(Excerpts from a dataset)

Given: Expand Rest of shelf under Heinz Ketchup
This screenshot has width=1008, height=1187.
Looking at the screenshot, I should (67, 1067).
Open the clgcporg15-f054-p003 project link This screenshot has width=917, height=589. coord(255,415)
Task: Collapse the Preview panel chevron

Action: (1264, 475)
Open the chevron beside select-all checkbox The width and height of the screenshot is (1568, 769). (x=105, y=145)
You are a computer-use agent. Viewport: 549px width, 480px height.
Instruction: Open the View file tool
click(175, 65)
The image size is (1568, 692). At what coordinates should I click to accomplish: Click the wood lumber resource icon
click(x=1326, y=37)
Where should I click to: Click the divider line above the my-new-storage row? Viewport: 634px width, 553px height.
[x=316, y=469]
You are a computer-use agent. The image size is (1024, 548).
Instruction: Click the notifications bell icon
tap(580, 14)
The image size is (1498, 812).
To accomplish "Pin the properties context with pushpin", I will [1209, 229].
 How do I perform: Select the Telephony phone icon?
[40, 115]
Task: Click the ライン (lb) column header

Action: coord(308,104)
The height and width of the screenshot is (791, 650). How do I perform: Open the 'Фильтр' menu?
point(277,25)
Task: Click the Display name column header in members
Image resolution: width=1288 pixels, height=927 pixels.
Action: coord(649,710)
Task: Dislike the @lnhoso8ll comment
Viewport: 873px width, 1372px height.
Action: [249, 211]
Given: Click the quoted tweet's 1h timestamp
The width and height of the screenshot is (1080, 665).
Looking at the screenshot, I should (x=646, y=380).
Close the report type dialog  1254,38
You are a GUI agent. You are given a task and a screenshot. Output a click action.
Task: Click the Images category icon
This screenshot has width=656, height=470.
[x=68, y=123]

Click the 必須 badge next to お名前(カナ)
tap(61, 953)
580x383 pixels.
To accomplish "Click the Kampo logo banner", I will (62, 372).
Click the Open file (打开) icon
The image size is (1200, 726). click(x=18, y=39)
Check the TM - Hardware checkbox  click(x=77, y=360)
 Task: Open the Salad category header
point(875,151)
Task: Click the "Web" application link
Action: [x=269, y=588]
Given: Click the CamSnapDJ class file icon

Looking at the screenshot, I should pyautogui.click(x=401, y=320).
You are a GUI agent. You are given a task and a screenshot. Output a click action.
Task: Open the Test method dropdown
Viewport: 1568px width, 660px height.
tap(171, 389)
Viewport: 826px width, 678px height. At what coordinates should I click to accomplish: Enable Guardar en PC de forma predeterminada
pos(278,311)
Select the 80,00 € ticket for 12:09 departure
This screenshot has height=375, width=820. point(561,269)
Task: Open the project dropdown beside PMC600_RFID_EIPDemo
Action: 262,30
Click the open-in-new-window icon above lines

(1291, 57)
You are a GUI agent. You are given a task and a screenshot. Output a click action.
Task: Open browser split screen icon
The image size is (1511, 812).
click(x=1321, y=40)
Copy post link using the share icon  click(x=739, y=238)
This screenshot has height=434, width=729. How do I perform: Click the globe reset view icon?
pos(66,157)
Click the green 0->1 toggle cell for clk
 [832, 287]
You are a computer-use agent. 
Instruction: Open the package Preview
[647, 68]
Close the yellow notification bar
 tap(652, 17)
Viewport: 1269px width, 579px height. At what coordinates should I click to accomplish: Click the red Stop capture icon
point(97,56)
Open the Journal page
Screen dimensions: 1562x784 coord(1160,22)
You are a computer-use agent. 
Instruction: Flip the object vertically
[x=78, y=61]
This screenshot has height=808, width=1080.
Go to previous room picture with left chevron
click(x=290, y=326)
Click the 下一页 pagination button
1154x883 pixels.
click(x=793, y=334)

**AIM OF THE EXERCISE**:
Repeat all entries. Match them exactly.

**ANSWER TO THIS PROBLEM**:
Given: Expand Rest of shelf under Heinz Ketchup
This screenshot has width=1008, height=1187.
Looking at the screenshot, I should (67, 1067).
Open the clgcporg15-f054-p003 project link This screenshot has width=917, height=589. coord(255,415)
Task: Collapse the Preview panel chevron

Action: (1264, 475)
Open the chevron beside select-all checkbox The width and height of the screenshot is (1568, 769). (x=105, y=145)
You are a computer-use agent. Viewport: 549px width, 480px height.
Instruction: Open the View file tool
click(175, 65)
The image size is (1568, 692). At what coordinates should I click to accomplish: Click the wood lumber resource icon
click(x=1326, y=37)
Where should I click to: Click the divider line above the my-new-storage row? Viewport: 634px width, 553px height.
[x=316, y=469]
You are a computer-use agent. The image size is (1024, 548).
Instruction: Click the notifications bell icon
tap(580, 14)
The image size is (1498, 812).
To accomplish "Pin the properties context with pushpin", I will [1209, 229].
 How do I perform: Select the Telephony phone icon?
[40, 115]
Task: Click the ライン (lb) column header

Action: coord(308,104)
The height and width of the screenshot is (791, 650). How do I perform: Open the 'Фильтр' menu?
point(277,25)
Task: Click the Display name column header in members
Image resolution: width=1288 pixels, height=927 pixels.
Action: coord(649,710)
Task: Dislike the @lnhoso8ll comment
Viewport: 873px width, 1372px height.
Action: [249, 211]
Given: Click the quoted tweet's 1h timestamp
The width and height of the screenshot is (1080, 665).
Looking at the screenshot, I should (x=646, y=380).
Close the report type dialog  1254,38
You are a GUI agent. You are given a task and a screenshot. Output a click action.
Task: Click the Images category icon
This screenshot has width=656, height=470.
[x=68, y=123]

Click the 必須 badge next to お名前(カナ)
tap(61, 953)
580x383 pixels.
To accomplish "Click the Kampo logo banner", I will (62, 372).
Click the Open file (打开) icon
The image size is (1200, 726). click(x=18, y=39)
Check the TM - Hardware checkbox  click(x=77, y=360)
 Task: Open the Salad category header
point(875,151)
Task: Click the "Web" application link
Action: [x=269, y=588]
Given: Click the CamSnapDJ class file icon

Looking at the screenshot, I should pyautogui.click(x=401, y=320).
You are a GUI agent. You are given a task and a screenshot. Output a click action.
Task: Open the Test method dropdown
Viewport: 1568px width, 660px height.
tap(171, 389)
Viewport: 826px width, 678px height. At what coordinates should I click to accomplish: Enable Guardar en PC de forma predeterminada
pos(278,311)
Select the 80,00 € ticket for 12:09 departure
This screenshot has height=375, width=820. point(561,269)
Task: Open the project dropdown beside PMC600_RFID_EIPDemo
Action: 262,30
Click the open-in-new-window icon above lines

(1291, 57)
You are a GUI agent. You are given a task and a screenshot. Output a click action.
Task: Open browser split screen icon
The image size is (1511, 812).
click(x=1321, y=40)
Copy post link using the share icon  click(x=739, y=238)
This screenshot has height=434, width=729. How do I perform: Click the globe reset view icon?
pos(66,157)
Click the green 0->1 toggle cell for clk
 [832, 287]
You are a computer-use agent. 
Instruction: Open the package Preview
[647, 68]
Close the yellow notification bar
 tap(652, 17)
Viewport: 1269px width, 579px height. At what coordinates should I click to accomplish: Click the red Stop capture icon
point(97,56)
Open the Journal page
Screen dimensions: 1562x784 coord(1160,22)
You are a computer-use agent. 
Instruction: Flip the object vertically
[x=78, y=61]
This screenshot has height=808, width=1080.
Go to previous room picture with left chevron
click(x=290, y=326)
Click the 下一页 pagination button
1154x883 pixels.
click(x=793, y=334)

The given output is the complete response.